Getting to know Daisy (C++)

daeg

Well-known member
So you're a guitarist and a hobbyist pedal builder. The new and exciting Electrosmith Daisy Seed module just arrived at your door. What do you do next?

Well... I can't answer that question for you because I'm lost myself. Why don't we use this thread to try to get over the learning curve together.

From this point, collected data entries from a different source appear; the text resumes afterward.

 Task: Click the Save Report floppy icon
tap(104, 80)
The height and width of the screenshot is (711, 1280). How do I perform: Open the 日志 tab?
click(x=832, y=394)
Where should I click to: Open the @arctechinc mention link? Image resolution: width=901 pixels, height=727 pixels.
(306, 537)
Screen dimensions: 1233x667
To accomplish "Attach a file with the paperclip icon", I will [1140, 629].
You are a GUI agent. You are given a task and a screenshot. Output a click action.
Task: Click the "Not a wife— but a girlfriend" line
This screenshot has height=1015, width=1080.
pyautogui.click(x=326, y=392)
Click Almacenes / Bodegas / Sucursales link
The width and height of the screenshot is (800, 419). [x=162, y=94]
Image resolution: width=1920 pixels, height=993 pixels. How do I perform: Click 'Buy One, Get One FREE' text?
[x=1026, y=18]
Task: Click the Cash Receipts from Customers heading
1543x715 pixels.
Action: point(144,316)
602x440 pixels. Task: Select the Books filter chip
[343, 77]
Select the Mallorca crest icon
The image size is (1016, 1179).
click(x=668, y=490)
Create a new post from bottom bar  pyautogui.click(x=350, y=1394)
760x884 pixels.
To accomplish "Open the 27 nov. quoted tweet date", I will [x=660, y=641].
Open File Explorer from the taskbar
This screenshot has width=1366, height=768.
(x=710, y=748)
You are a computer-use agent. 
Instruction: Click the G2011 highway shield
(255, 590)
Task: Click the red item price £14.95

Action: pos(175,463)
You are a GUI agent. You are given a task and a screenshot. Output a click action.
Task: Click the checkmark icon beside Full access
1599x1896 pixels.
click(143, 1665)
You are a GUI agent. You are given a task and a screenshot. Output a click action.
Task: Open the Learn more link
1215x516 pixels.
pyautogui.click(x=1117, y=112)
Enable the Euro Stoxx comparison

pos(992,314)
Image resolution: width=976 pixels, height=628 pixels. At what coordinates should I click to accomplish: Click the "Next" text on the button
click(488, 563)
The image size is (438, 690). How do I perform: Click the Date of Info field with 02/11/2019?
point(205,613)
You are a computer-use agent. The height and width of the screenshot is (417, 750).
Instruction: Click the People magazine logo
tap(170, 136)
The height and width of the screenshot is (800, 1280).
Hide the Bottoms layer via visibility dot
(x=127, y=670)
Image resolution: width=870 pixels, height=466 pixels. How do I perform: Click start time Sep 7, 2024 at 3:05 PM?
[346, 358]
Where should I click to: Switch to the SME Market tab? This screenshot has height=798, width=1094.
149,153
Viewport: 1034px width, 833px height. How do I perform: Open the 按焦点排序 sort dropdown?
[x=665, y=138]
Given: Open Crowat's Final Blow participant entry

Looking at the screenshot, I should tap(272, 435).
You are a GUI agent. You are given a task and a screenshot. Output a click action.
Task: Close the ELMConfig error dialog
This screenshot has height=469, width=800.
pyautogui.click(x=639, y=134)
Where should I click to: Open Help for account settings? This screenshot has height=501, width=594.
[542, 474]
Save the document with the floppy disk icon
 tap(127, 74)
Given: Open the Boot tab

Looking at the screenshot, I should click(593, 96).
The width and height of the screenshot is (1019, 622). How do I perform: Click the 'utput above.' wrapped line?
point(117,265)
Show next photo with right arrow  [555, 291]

My goals are to understand the Daisy Wiki, understand the template for writing C++ algorithms and work out some basic functionality for a guitar pedal. I'm a capable scripter and wasn't half bad at working with FV-1 ASM code, but have never used any language like C++ and am finding this intimidating. A few of you here are probably in a similar place with similar goals, so let's learn from each other.
 
So if I've kept your attention, you're interested in developing your own patches and probably already get the gist of how the Daisy Seed module is going to work, what the layout for the PedalPCB Terrarium is going to look like and what types of controls you have to work with -- so let's get straight to the C++ examples and see if we can start to build some understanding. First up; the Daisy Petal C++ Template.

C++:
// Basic Template for DaisyPetal
#include "daisy_petal.h"

using namespace daisy;

DaisyPetal hw;

void AudioCallback(float *in, float *out, size_t size)
{
    hw.DebounceControls();
    hw.UpdateAnalogControls();
    for(size_t i = 0; i < size; i += 2)
    {
        out[i]     = in[i];
        out[i + 1] = in[i + 1];
    }
}

int main(void)
{
    hw.Init();
    hw.StartAdc();
    hw.StartAudio(AudioCallback);
    for(;;) {}
}
 
^ How do we post nicely formatted, syntax highlighted C++ code like that? The BBCode on this forum already supports it. Hit the gear looking button that says 'Togge BBCode' when you hover over it, this will let you see under the hood of your post. Then do the following without the spaces.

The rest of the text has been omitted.